И, обращаясь к своему отряду, он воскликнул во весь голос:

— Бадарийцы, час настал! Вперед во времени и в пространстве!

Солдаты ответили дружным воплем, вслед за которым прозвучал оглушительный рев перголезцев и насмешливый хохот неизвестно каким чудом возвратившегося Джинг-Джонга. Свидетелями начавшегося сражения стали я и бармен, который с той же невозмутимостью составлял счет.

Это была ни с чем не сравнимая схватка. Падающие звезды окутали меня настоящим облаком; у меня на глазах они превращались в солдат, облаченных в самые различные костюмы. Я догадался, что каждый из участников сражения, чтобы обмануть противника, ускользает то в прошлое, то в будущее.

Я видел, как бадарийцы исчезли на мгновение, чтобы возвратиться в медвежьих шкурах и с каменными топорами в руках. Должно быть, они допустили оплошность и забрались слишком далеко. В ответ на это перголезцы рассеялись, подобно фейерверку, и тотчас возникли снова, вооруженные длинными копьями; они образовали каре, которое, по-видимому, было македонской фалангой. В то же мгновение бадарийский отряд превратился в моторизованную роту.
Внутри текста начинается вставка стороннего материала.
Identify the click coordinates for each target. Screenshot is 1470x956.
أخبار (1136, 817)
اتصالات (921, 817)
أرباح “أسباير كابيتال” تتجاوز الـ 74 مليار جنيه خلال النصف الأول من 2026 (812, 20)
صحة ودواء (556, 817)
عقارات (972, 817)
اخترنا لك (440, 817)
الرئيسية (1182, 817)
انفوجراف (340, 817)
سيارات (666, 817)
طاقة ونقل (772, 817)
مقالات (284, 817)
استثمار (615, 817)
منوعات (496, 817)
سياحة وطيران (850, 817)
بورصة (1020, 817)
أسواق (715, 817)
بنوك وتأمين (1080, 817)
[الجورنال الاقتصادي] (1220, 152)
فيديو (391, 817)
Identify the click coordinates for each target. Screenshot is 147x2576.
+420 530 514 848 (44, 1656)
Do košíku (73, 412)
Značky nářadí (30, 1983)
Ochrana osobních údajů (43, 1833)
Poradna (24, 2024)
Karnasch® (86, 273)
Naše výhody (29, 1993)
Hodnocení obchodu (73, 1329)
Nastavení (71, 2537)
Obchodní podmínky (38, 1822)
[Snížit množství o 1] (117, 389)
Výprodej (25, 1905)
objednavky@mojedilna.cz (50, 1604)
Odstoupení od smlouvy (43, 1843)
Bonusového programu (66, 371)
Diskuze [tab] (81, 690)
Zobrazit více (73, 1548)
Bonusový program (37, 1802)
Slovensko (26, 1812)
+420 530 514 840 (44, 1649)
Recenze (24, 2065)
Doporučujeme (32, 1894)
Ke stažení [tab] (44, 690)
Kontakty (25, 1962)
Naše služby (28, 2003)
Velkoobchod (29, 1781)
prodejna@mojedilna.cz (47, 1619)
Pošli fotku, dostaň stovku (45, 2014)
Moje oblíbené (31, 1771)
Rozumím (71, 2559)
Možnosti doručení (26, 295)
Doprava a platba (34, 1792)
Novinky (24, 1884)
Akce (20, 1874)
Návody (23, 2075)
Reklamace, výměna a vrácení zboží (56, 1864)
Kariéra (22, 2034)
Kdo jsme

Были и одиночные схватки. На Амун-Ка-Зайлате была какое-то время греческая туника; затем он оказался в средневековых доспехах, на боевом коне, покрытом попоной. У меня на глазах он исчез, чтобы сразу же появиться в американской военной форме. Почти в ту же минуту американский солдат превратился в спеленатого младенца: снова, должно быть, произошла ошибка. Ребенок — мгновенно улетучился, и на его месте оказался безобразный скелет. Своими крючковатыми пальцами он схватил Джинг-Джонга, на котором была медвежья шапка. Но тот сделал быстрое движение и превратился в огромную обезьяну доисторической эпохи; ее взгляд сверкал точно так же, как глаза перголезского ученого. В ответ Амун-Ка-Зайлат превратился в облако пыли.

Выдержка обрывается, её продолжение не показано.